O rapper foi internado, resistiu por alguns dias e morreu em 13 de setembro de 1996. A partir daí o caso entrou numa espécie de limbo investigativo que durou quase três décadas, alimentado por depoimentos contraditórios, silêncio de testemunhas e a complexidade de investigar crimes ligados a gangues da Costa Oeste naquele período.
O próprio Davis contribuiu, sem querer, para reabrir o processo. Ao longo dos anos ele falou publicamente sobre o episódio em entrevistas e materiais que circularam nas investigações, mencionando detalhes do grupo envolvido no conflito daquela noite. Esse material voltou a ganhar peso quando as autoridades reuniram evidências suficientes para justificar a prisão de 2023.
O que muda agora com a seleção do júri
A etapa que começou em Las Vegas é a seleção dos jurados, responsáveis por acompanhar as provas apresentadas ao longo do julgamento e, depois, decidir o desfecho do caso. A expectativa é que acusação e defesa apresentem versões opostas sobre o que de fato aconteceu naquela noite de setembro.
Entre os elementos que devem entrar em cena estão as próprias declarações de Davis feitas ao longo dos anos, somadas ao conjunto de informações reunidas pela investigação que resultou na prisão dele. É um material acumulado por quase 30 anos, o que torna esse julgamento diferente de praticamente qualquer outro caso de assassinato: aqui, o tempo não apagou provas, ele as empilhou.
Um dos casos mais discutidos da história do hip-hop
A morte de Tupac Shakur é, sem exagero, um dos episódios criminais mais comentados da história do gênero. Passou décadas sem acusado formal, o que abriu espaço para teorias envolvendo rivalidades de gravadora, disputas entre costa leste e costa oeste e até especulações sobre a sobrevivência do próprio rapper, que nunca tiveram sustentação real.
Tupac deixou uma discografia que ainda define parâmetro de composição no rap, com faixas como “California Love”, “Changes” e “Dear Mama” atravessando gerações que nem chegaram a viver os anos 1990. Foi ele quem transformou letra de rua em material de arquivo cultural, algo que hoje qualquer MC brasileiro que fala de favela, mãe e sobrevivência carrega como referência direta ou indireta.

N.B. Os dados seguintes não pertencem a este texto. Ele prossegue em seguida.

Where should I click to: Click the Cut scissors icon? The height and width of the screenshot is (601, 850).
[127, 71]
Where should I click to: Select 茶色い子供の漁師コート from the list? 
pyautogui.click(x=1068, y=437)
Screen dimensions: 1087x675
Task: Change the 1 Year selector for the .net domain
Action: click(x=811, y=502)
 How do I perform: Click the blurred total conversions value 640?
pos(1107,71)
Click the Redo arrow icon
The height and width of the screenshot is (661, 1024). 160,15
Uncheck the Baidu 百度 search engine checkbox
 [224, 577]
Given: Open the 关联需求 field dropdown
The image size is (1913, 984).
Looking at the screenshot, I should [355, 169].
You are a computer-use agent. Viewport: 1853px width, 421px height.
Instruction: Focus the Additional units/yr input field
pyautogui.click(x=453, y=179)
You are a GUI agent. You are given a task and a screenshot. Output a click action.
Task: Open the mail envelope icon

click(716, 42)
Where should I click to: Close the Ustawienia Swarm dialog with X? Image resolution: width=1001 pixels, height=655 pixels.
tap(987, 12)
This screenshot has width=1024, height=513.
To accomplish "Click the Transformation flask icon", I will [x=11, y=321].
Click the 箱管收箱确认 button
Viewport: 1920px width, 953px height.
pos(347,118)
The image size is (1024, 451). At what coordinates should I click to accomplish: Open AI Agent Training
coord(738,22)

Por isso o julgamento da morte de Tupac Shakur vai além dos limites de um tribunal em Las Vegas. Ele reabre, para uma nova geração de ouvintes, um capítulo que boa parte só conheceu por meio de documentários e teorias de internet. Agora existe processo, existe réu, existe data.
O que sair dessa sala de audiência não vai devolver Tupac, mas pode fechar a pergunta que persegue o hip-hop desde 1996, ou reabri-la com ainda mais força: quem realmente decidiu que aquela noite em Las Vegas terminaria daquele jeito.